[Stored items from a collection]
+++

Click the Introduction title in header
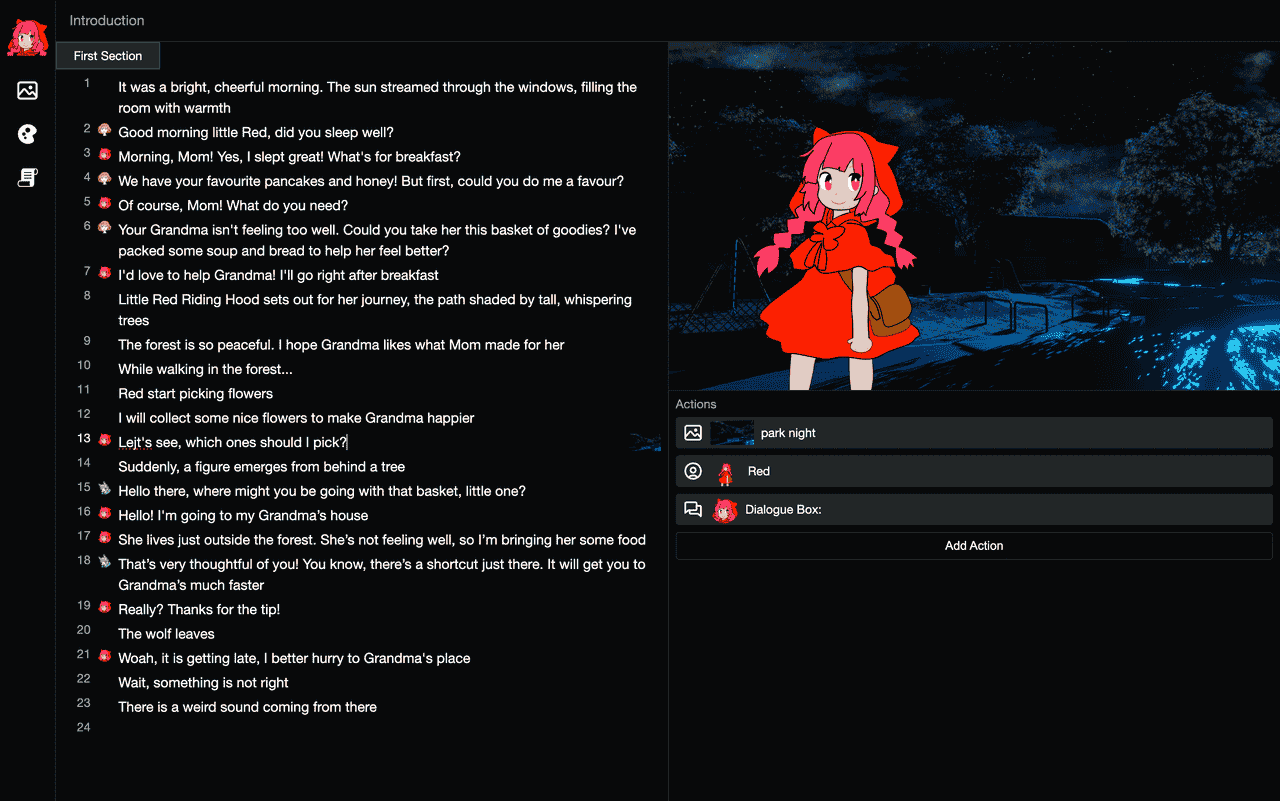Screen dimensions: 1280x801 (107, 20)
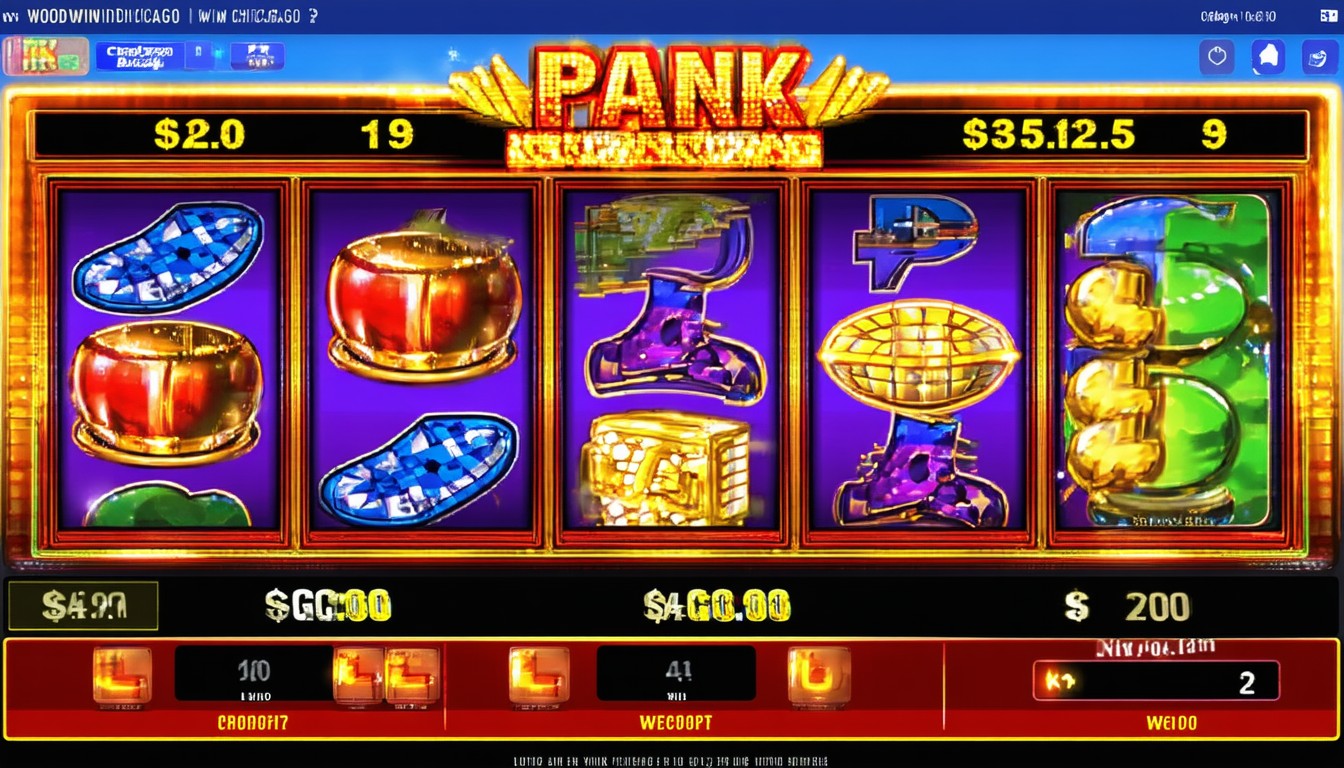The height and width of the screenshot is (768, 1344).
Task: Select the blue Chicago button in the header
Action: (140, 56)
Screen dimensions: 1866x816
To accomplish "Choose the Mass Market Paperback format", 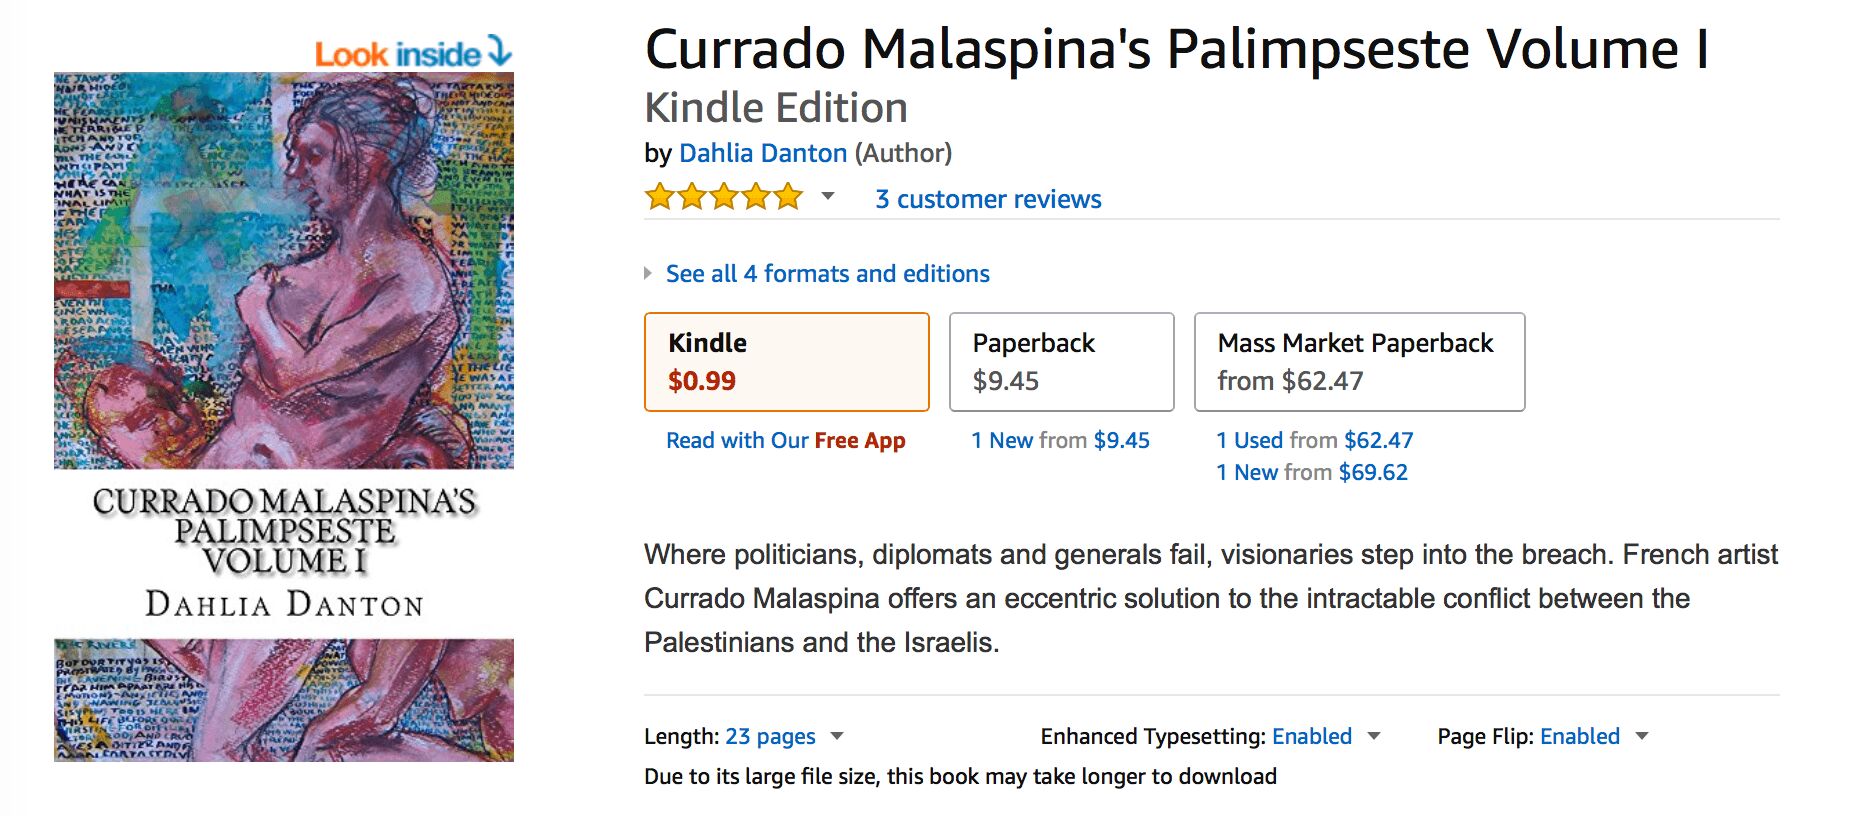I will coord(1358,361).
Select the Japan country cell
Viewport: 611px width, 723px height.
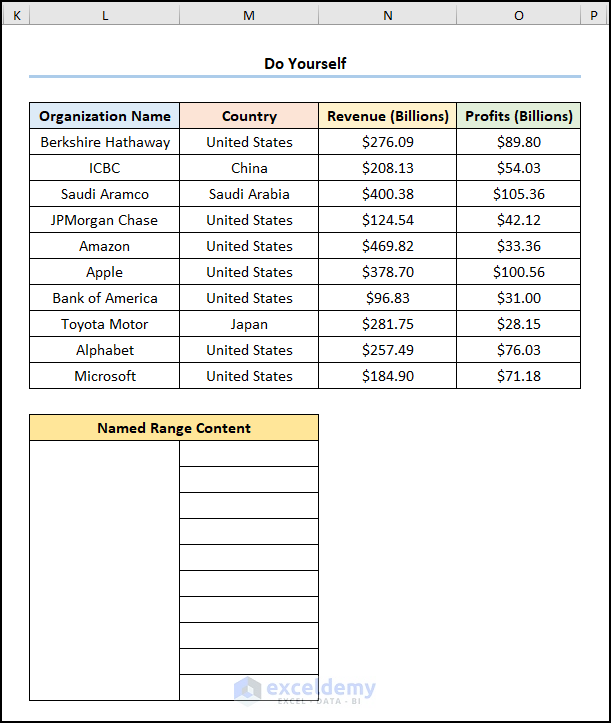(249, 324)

+++

## WORK INSTRUCTION:
Pictures must be left out of the answer, which should be exactly the lines from the one holding "Select the Japan country cell" through the last line of the entries above, both included; please add nothing.

## ANSWER:
Select the Japan country cell
Viewport: 611px width, 723px height.
(249, 324)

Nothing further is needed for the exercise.